Firefox 4 Beta 4 opens a new Panorama

Mozilla's latest beta of its popular browser offers new tab organization and syncing abilities.

For a long time, most new browser releases have seemed to primarily offer "me-too" features to match the competition, together with interface tweaks and theoretical speed improvements measured in milliseconds. But Mozilla's recently released Beta 4 of Firefox 4 rolls out two of the best new browser features to come along in quite some time. The excellent tab-handling capabilities of Panorama and the multicomputer synchronization prowess of Sync mean that Firefox offers some of the best browsing and productivity tools now built into any browser.

A look at Panorama

Browser tabs are exceedingly useful, but they're also exceedingly clumsy to use. Spend much time browsing the Web, and you soon find yourself with too many tabs open and no easy way to manage them. Internet Explorer 8 made a small advance in tab handling when it color-coded related tabs so that you could easily see them in groups. But although that feature was useful, it was only an initial step.

Firefox 4
Firefox 4 Beta 4's new Panorama feature tames the use of tabs.

Panorama (the original code name was Tab Candy) makes a leap, not a step. It aims to tame tabs and in large part succeeds. Panorama lets you group tabs together in sets, and when you browse, you see only the tabs in that set, not any others that you've opened. You can then easily switch among tab sets.

For example, let's say you open multiple tabs for news sites, music sites, technology sites, communications sites like Gmail and Facebook, and so on. After a while, you've got 20 tabs open. Without Panorama, you might not even be able to see all of the open tabs arrayed along the top of the browser, much less quickly find the one tab you're interested in at the moment.

With Panorama, you can put those tabs in groups -- a news group, a music group, a technology group and a communications group. When you open to a tab in the news group, you'll only see the five tabs in that group. Your 15 other tabs are hidden away in their own groups. So you can easily jump from tab to tab in the news group, finding what you want. When you want to look for an open tab related to music, you can use Panorama to switch to the music group.
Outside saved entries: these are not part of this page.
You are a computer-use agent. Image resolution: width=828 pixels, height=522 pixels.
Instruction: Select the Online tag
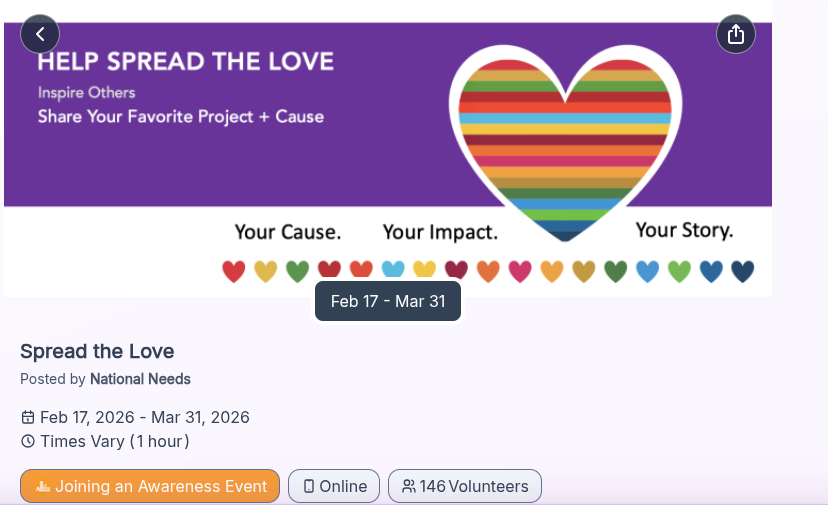pyautogui.click(x=334, y=487)
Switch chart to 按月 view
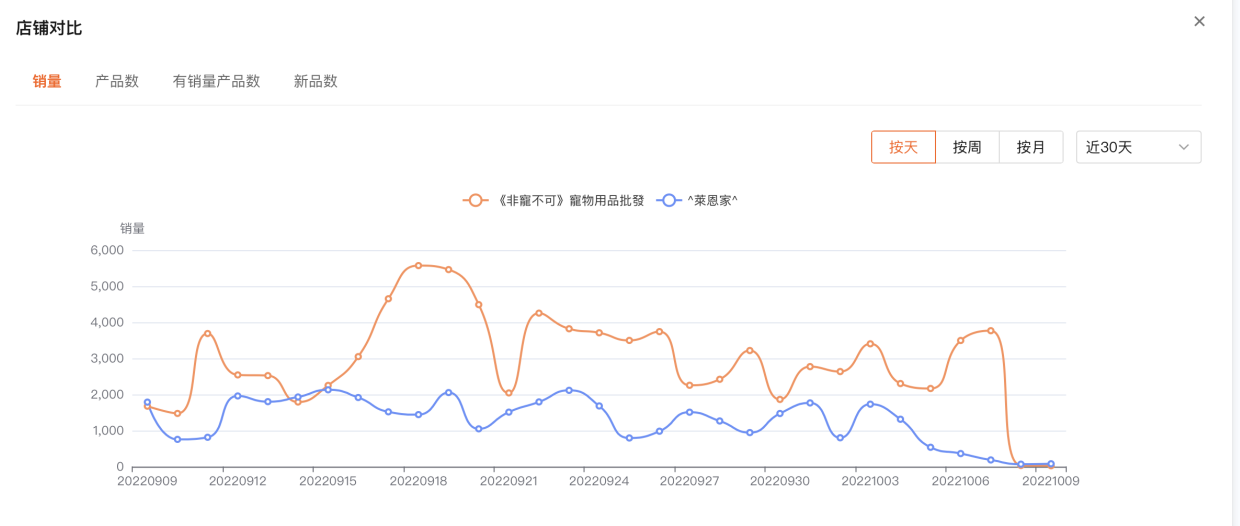The image size is (1240, 526). [1031, 147]
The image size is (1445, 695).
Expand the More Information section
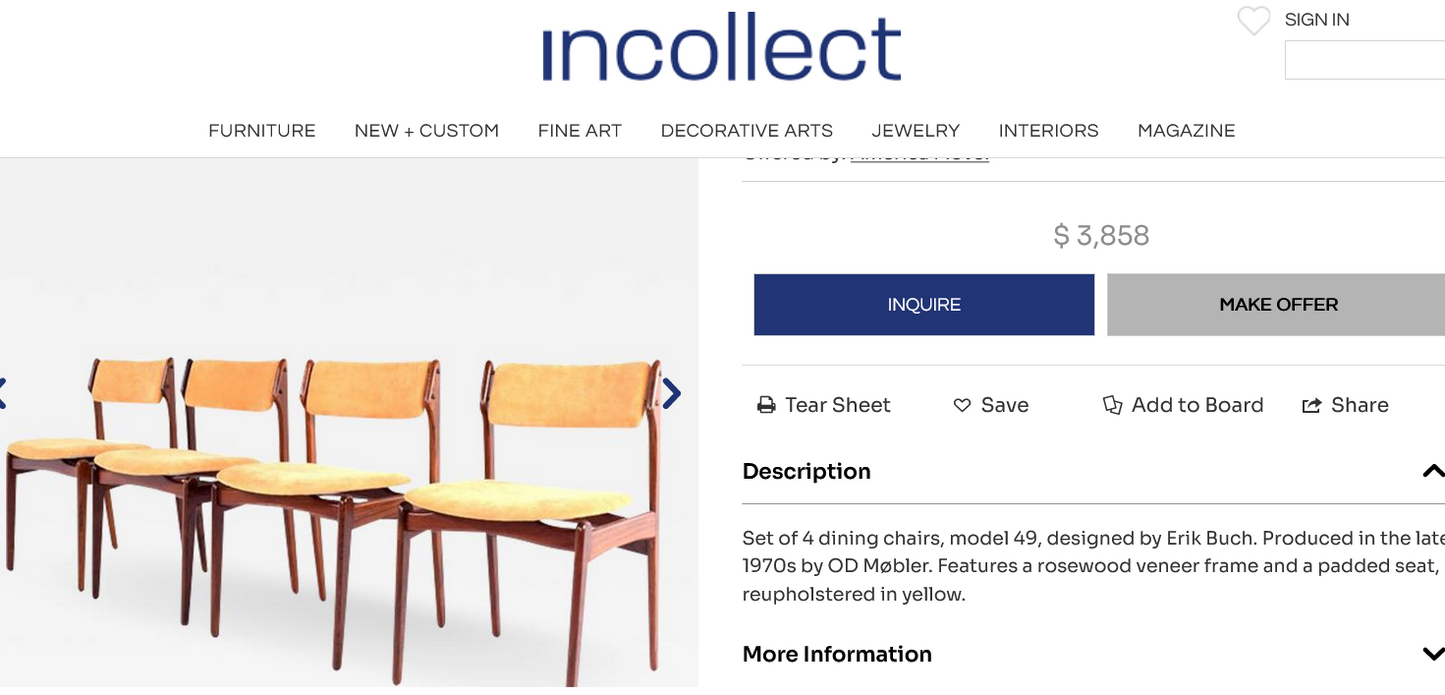1432,654
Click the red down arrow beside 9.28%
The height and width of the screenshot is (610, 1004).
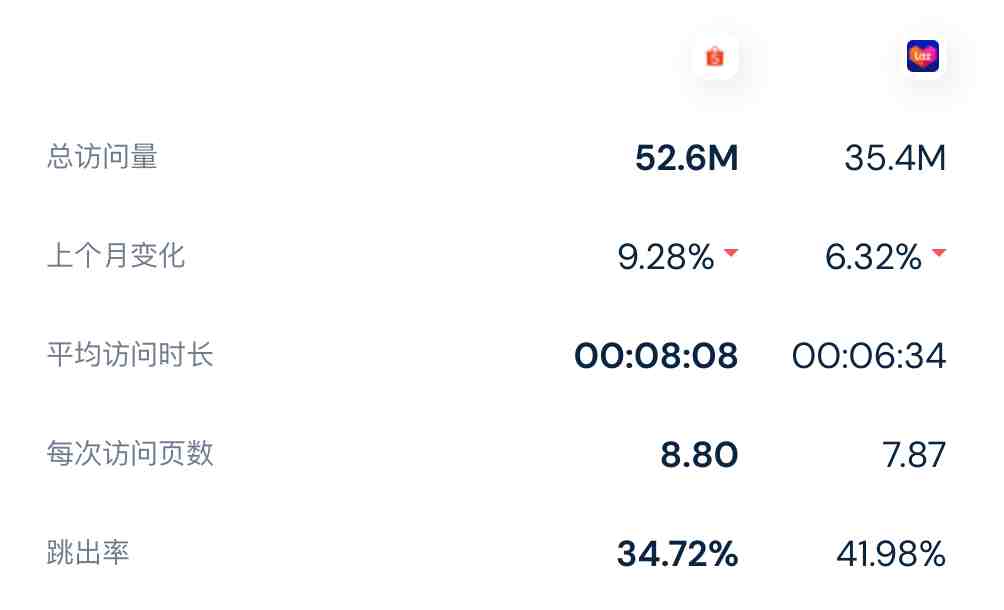click(x=731, y=252)
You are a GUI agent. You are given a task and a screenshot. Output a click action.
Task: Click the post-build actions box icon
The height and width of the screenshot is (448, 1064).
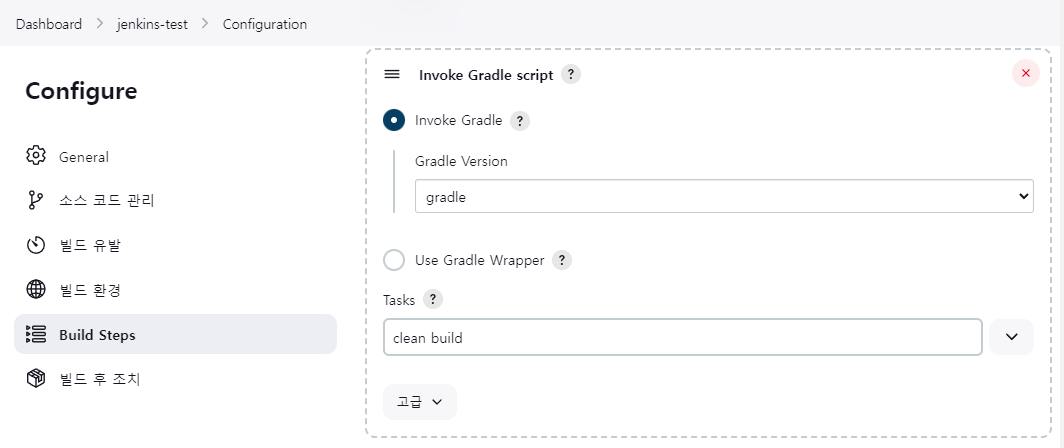coord(36,379)
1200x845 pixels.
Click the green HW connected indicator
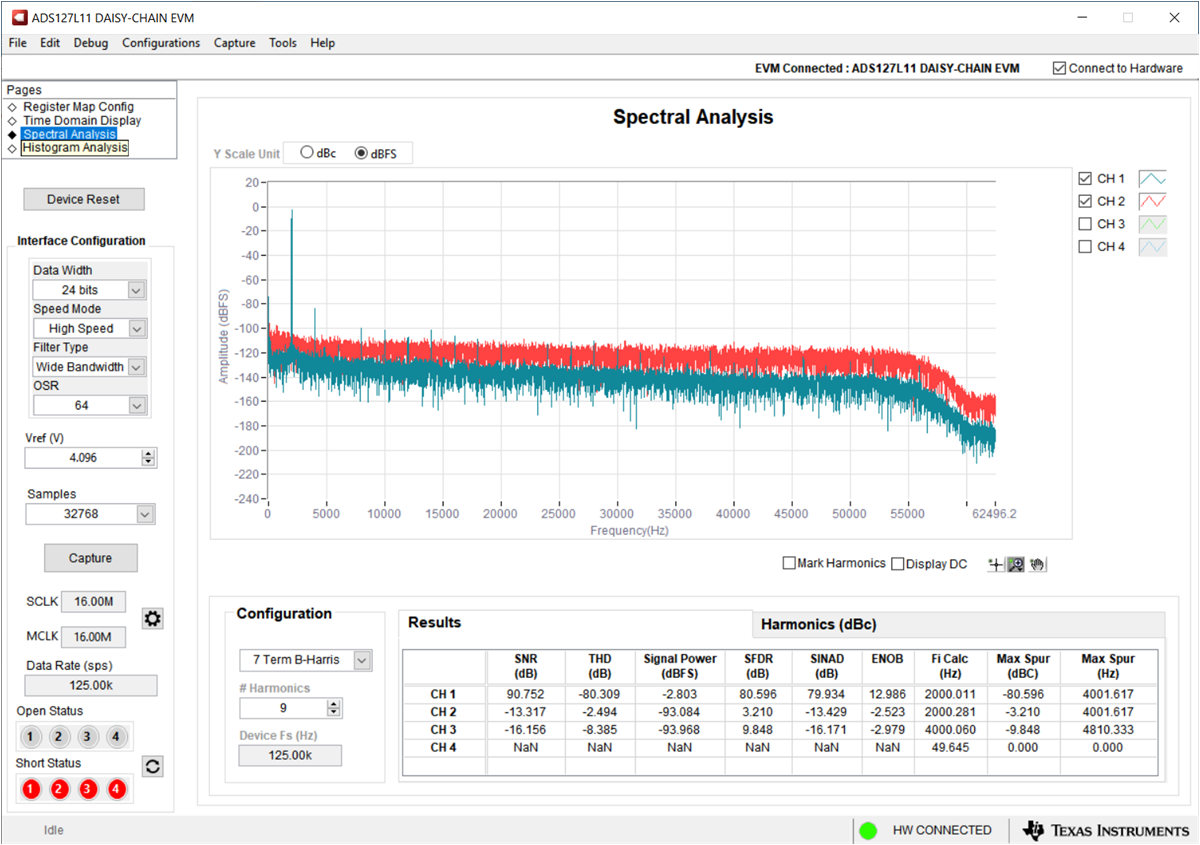868,830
Panorama does its magic by using a feature that looks much like Mac OS X's Exposé. Click the Panorama button in the upper-right portion of Firefox, and it opens a new screen that contains all of your open tabs, in thumbnail form, grouped together in a box against what is essentially a blank canvas.

Drag any of those open tabs out of the box, and it creates its own new tab group. Drag another tab out of the box and drop it next to the first tab that you dragged out, and those two tabs become their own tab group, outlined in their own box.

You can keep creating groups on the Panorama screen in this way. When you click a tab in a box, that tab opens in a normal Firefox view, along with the other pages in its group, each in its own tab. None of the tabs from any other group will appear.

To get to another group of tabs, click the Panorama button. You're sent back to the Panorama screen. Click the other group, and it opens in a normal Firefox window, with just tabs from that group visible.

As you browse the Web and open new tabs, those tabs get added to whatever tab group you're currently using. Head back to Panorama, and you can move tabs among groups.

On the Panorama screen, you can delete individual tabs by clicking the X on them. You can close entire tab groups by clicking the X at the top of the group. You can resize groups, giving your more important groups more screen real estate and less important groups less real estate. And you can move the groups around the background canvas as well.